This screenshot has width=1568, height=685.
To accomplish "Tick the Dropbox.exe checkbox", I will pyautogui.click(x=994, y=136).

* * *

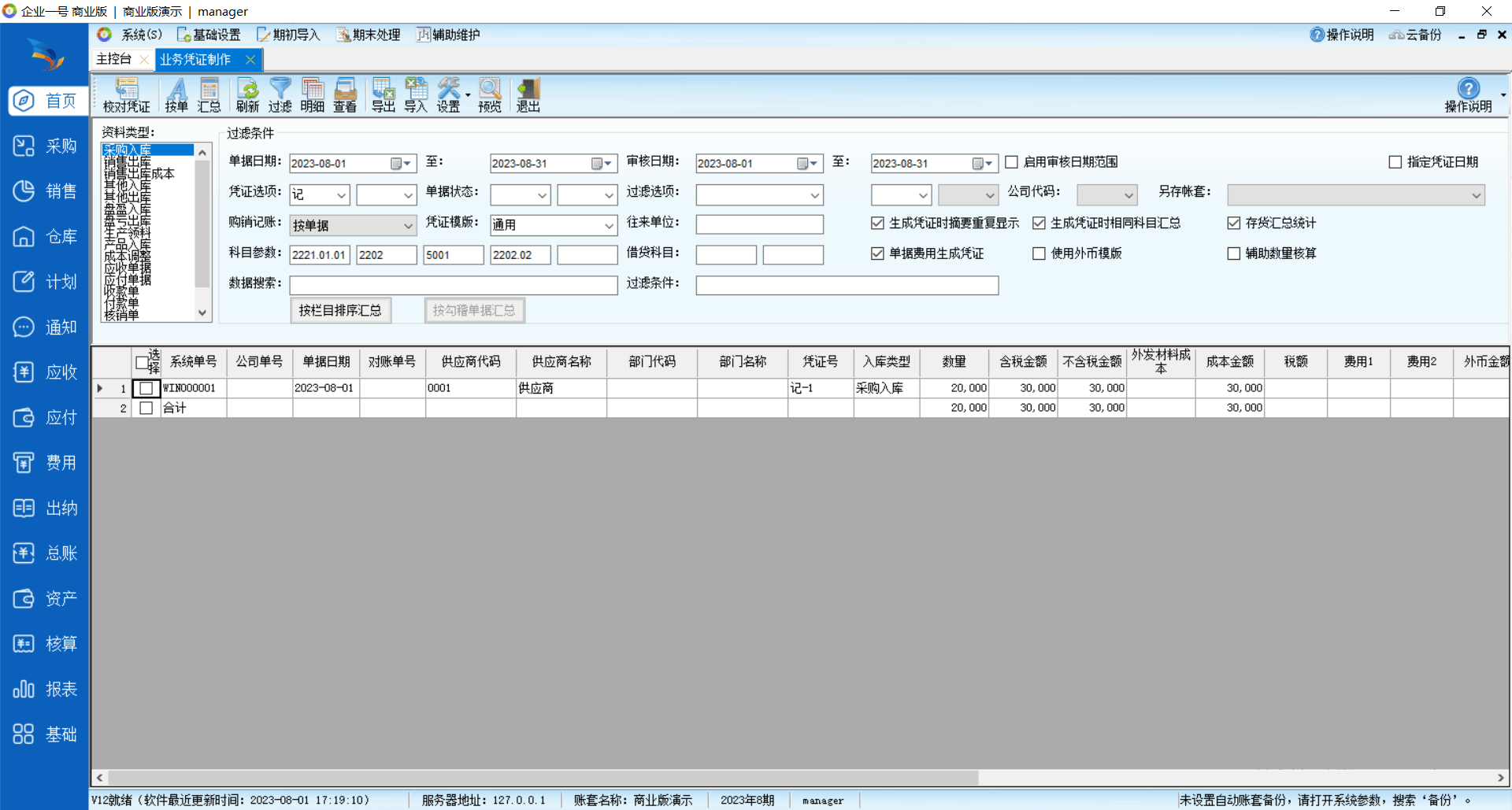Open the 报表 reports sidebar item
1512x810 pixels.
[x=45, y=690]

---

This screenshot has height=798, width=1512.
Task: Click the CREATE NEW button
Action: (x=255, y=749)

### [Exercise directions]
Rewrite everything from the line containing "Open the 报表 reports sidebar item" down to the line containing "[x=45, y=690]", both included, with "sidebar" replaced by "navigation" and all else unchanged. Return only those lines, and leave the pictures out.

### [Output for this exercise]
Open the 报表 reports navigation item
1512x810 pixels.
[x=45, y=690]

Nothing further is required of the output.